Entries on finding words and elements
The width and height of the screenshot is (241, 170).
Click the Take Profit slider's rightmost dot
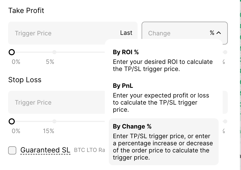tap(225, 52)
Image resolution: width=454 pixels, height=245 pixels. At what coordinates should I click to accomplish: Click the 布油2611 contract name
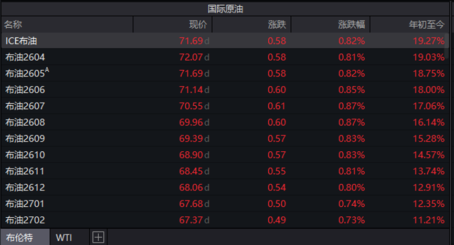click(x=25, y=171)
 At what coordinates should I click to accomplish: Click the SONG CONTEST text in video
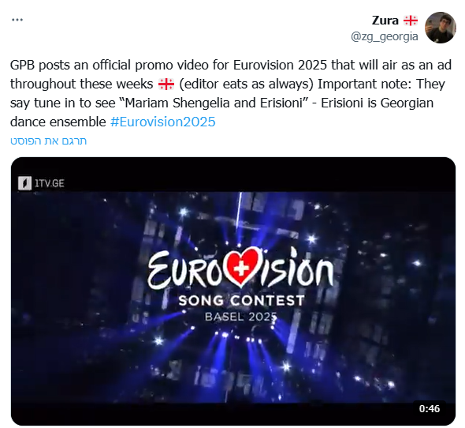pos(241,300)
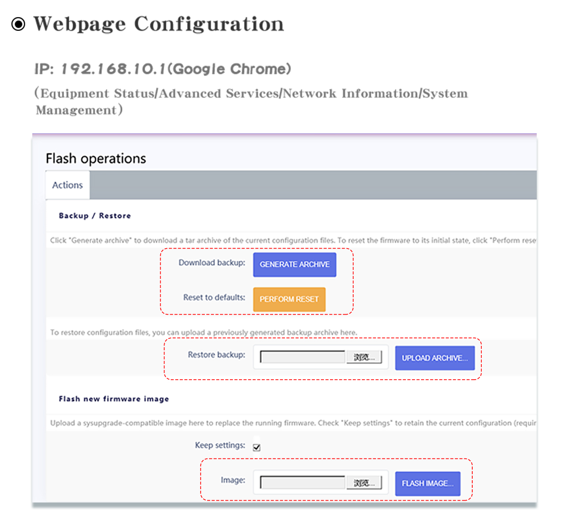
Task: Click the browse button beside Restore backup
Action: pos(364,357)
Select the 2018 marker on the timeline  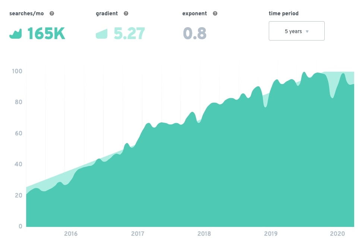(204, 234)
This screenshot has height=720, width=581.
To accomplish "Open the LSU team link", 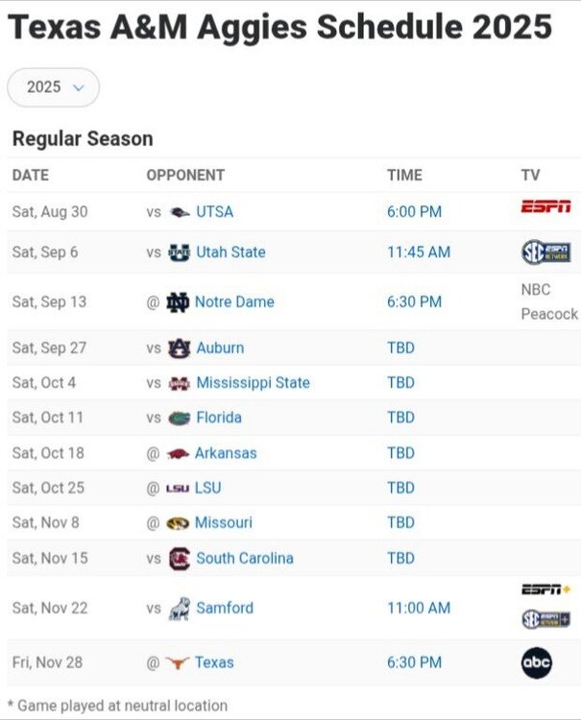I will click(207, 488).
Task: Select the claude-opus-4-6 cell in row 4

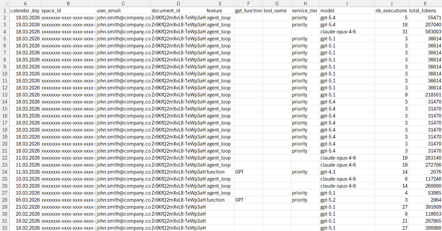Action: click(337, 31)
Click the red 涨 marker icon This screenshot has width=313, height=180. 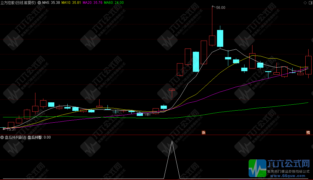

_Challenge:_
Retype the records word for word, starting at the line that contains "Task: Select the" and ending at the final line of the records, with both ends included. Leave the pictures out of your copy.

_Problem solution:_
Task: Select the claude-opus-4-6 cell in row 4

Action: click(337, 31)
Click the red 涨 marker icon This screenshot has width=313, height=180. 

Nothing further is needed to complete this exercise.